Un voyou arrive à s'échapper de la prison où il devait être condamné à mort ; il souhaite de venger de ceux qui l'ont envoyé derrière les barreaux. Seulement, ils sont au nord du Japon, dans une région enneigée, et leur fuite ne va pas être facile.
Bien que le titre ne l'indique pas, Great Jailbreak se situe dans le même univers que la (très) longue série de films, Abashiri Prison, qui comportait 18 longs-métrages dans la seconde moitié des années 1960, et dont les 10 premiers furent réalisés par Teruo Ishii en seulement trois ans !
Du coup, le seul point commun est cette prison située au nord du pays, dans un univers glacial, et c'est tout l'intérêt de ce film, qui ne se passe pas au Japon, mais qui a quelque chose de réaliste. Dans le sens où le froid peut tuer, qu'il faut survivre dans de telles conditions, mais que malgré tout, il s'agit d'une histoire d'évasion qui pour une fois ne se passe pas à Tokyo.
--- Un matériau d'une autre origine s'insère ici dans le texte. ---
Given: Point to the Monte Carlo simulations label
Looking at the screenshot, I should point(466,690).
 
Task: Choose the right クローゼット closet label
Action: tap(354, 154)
L'essentiel du spectacle est assuré par le duo Ken Takakura (qui fut d'ailleurs l'acteur principal de Abashiri Prison) et Bunta Sugawara, un festival de mecs burnés en somme, où l'honneur est le maitre mot, et qui réservent un dernier acte formidable. Même si c'est un film de commande, Teruo Ishii imprime sa patte, notamment dans la description de la violence, et il faut dire que là, ça flingue et gicle à tout va, notamment un plan assez fort, qui est un composite où on voit un mec se faire exploser la tête avec un coup de fusil sans aucune coupe. En tout cas, pour peu qu'on aime les histoires de mecs, où pour une fois les femmes ne sont pas des accessoires sexuels, c'est dans le haut du panier.